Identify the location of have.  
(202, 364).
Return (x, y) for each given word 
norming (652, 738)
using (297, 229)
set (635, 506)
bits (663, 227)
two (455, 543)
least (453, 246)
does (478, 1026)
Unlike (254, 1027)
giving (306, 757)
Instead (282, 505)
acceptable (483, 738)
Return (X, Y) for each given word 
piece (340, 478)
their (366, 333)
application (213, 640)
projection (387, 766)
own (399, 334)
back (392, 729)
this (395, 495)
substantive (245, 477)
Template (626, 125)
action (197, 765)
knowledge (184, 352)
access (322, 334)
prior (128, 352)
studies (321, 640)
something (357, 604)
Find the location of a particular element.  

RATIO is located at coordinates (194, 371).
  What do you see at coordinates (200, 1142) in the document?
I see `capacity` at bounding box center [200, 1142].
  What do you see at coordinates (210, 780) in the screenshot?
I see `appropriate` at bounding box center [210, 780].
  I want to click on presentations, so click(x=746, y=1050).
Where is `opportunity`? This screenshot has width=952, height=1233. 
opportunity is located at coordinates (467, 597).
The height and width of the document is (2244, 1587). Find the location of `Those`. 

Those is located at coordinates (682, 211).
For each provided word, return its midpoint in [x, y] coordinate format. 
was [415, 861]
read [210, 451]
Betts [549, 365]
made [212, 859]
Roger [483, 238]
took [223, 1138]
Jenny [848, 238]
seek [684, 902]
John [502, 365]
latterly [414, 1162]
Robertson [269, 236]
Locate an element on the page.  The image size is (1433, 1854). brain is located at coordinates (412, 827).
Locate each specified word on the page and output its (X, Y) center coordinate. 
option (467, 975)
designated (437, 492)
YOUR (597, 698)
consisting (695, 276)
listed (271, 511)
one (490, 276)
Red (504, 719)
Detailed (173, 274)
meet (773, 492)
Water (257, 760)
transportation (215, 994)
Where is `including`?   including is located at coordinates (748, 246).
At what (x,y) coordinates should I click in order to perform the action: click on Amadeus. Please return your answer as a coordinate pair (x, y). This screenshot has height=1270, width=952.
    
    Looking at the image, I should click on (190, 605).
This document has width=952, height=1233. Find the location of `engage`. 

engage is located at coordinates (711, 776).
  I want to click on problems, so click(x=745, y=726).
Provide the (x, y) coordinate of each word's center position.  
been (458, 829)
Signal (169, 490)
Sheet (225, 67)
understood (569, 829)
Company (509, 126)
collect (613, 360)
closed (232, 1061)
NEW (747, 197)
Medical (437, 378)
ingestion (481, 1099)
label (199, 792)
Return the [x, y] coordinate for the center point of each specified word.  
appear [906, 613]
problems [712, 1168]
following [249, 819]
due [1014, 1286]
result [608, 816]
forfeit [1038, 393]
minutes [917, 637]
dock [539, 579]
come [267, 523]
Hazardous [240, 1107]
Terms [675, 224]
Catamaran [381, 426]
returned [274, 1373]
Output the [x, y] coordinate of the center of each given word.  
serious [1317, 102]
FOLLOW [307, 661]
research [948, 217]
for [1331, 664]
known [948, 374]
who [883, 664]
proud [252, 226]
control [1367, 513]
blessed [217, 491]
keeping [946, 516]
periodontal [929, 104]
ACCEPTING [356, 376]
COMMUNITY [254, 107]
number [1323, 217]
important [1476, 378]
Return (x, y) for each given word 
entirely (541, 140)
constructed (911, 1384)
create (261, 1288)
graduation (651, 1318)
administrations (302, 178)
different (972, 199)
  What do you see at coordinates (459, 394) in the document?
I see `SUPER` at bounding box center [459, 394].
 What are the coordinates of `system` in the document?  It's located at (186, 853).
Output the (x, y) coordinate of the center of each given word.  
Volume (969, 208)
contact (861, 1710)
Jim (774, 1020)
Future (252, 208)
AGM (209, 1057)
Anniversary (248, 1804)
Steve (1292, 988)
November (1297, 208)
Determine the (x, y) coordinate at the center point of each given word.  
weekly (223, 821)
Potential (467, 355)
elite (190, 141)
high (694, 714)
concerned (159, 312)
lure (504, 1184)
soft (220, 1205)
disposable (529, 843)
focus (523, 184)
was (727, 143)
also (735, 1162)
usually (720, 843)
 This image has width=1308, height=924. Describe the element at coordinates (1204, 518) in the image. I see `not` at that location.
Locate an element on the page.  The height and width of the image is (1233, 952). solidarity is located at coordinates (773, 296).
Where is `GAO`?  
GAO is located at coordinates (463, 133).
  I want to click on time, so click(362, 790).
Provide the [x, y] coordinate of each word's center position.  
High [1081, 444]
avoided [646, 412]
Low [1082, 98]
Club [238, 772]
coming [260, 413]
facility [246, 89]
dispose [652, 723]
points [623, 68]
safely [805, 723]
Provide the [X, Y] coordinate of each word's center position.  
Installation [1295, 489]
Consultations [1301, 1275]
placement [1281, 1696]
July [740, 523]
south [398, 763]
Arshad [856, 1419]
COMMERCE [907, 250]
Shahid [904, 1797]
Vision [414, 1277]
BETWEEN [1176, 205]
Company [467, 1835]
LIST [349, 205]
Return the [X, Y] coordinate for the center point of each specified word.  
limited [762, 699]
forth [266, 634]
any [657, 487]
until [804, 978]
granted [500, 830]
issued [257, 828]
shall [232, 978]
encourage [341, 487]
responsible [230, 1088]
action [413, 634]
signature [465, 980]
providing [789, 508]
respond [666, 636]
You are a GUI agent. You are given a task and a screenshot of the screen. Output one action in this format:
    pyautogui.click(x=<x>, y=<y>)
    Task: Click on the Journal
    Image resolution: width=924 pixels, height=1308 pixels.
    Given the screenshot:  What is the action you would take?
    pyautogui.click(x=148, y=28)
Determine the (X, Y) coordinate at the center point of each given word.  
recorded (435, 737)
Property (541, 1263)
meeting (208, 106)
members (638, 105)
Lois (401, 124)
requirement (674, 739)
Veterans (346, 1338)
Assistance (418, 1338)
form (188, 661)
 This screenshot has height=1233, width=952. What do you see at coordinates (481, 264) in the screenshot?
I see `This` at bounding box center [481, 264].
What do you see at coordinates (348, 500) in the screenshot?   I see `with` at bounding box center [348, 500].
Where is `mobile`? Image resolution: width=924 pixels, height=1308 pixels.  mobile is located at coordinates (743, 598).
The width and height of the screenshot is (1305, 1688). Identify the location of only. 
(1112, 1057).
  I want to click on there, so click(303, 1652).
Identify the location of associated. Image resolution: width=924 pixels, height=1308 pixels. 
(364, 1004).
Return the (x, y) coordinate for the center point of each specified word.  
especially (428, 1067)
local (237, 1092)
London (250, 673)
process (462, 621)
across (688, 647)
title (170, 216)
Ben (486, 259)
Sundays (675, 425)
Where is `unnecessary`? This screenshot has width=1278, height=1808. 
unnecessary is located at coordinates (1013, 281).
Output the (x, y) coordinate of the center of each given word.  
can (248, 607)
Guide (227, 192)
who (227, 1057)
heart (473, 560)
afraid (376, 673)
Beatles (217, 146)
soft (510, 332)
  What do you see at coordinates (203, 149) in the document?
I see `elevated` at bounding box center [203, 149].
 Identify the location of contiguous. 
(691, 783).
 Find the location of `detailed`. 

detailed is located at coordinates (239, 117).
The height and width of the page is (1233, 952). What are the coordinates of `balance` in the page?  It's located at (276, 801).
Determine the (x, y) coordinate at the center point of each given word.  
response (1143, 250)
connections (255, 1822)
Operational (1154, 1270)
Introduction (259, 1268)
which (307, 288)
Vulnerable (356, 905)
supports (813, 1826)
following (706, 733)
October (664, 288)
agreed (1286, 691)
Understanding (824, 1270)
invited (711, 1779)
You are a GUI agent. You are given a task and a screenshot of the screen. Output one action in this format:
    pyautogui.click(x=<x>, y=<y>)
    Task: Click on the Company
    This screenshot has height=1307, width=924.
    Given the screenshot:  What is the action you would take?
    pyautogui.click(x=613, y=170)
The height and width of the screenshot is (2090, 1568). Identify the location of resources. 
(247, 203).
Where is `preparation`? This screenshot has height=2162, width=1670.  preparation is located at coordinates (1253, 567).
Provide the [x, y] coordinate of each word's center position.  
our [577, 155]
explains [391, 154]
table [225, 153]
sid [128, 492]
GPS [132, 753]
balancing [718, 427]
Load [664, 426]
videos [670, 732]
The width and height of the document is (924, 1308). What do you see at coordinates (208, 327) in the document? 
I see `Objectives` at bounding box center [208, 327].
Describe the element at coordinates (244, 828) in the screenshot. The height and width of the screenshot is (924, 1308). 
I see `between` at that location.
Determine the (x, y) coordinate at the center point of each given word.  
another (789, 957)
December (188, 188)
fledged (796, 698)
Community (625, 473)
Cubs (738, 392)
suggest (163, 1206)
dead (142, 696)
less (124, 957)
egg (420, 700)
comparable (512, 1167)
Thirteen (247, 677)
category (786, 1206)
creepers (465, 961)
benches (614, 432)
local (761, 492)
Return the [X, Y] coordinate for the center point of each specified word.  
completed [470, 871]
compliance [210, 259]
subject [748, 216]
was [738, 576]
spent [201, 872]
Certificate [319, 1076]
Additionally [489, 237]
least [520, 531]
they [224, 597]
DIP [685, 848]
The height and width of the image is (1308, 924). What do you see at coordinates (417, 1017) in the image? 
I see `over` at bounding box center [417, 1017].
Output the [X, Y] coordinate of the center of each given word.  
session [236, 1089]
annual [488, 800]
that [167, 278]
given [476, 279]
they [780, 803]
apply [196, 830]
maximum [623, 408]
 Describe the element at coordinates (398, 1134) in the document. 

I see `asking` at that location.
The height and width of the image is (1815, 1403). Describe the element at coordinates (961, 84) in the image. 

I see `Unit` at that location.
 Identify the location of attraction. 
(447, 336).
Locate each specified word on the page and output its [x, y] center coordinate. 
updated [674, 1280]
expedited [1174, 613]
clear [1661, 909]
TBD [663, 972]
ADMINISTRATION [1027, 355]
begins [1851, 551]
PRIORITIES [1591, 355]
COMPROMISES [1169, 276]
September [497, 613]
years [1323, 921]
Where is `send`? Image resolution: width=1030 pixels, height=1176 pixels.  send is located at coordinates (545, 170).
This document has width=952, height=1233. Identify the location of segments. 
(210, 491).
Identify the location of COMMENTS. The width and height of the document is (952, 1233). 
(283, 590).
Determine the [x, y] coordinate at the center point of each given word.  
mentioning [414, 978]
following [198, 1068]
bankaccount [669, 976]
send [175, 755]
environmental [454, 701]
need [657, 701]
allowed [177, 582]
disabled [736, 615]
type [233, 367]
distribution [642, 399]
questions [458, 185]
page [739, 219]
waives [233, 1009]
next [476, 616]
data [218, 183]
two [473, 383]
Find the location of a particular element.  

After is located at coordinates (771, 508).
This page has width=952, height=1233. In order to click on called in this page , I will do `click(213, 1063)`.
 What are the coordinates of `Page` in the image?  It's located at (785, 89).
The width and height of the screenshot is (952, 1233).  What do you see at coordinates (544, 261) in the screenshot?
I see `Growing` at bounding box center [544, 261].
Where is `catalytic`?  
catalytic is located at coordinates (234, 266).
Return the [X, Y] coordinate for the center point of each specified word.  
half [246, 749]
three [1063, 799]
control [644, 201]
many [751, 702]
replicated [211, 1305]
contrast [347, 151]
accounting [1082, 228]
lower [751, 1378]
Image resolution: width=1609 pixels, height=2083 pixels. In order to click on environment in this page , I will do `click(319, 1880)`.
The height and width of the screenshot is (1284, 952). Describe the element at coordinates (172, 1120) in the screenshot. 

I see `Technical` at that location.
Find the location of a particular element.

::::::

_EXERCISE:_
Convert the lines above, from the one containing "Sheet (225, 67)" through the one containing "for [1331, 664]" (both included), into a Markdown table with the columns Number and Line. Number the rows in order and leave out any blank lines.

_EXERCISE RESPONSE:_
| Number | Line |
|---|---|
| 1 | Sheet (225, 67) |
| 2 | understood (569, 829) |
| 3 | Company (509, 126) |
| 4 | collect (613, 360) |
| 5 | closed (232, 1061) |
| 6 | NEW (747, 197) |
| 7 | Medical (437, 378) |
| 8 | ingestion (481, 1099) |
| 9 | label (199, 792) |
| 10 | Return the [x, y] coordinate for the center point of each specified word.   |
| 11 | appear [906, 613] |
| 12 | problems [712, 1168] |
| 13 | following [249, 819] |
| 14 | due [1014, 1286] |
| 15 | result [608, 816] |
| 16 | forfeit [1038, 393] |
| 17 | minutes [917, 637] |
| 18 | dock [539, 579] |
| 19 | come [267, 523] |
| 20 | Hazardous [240, 1107] |
| 21 | Terms [675, 224] |
| 22 | Catamaran [381, 426] |
| 23 | returned [274, 1373] |
| 24 | Output the [x, y] coordinate of the center of each given word.   |
| 25 | serious [1317, 102] |
| 26 | FOLLOW [307, 661] |
| 27 | research [948, 217] |
| 28 | for [1331, 664] |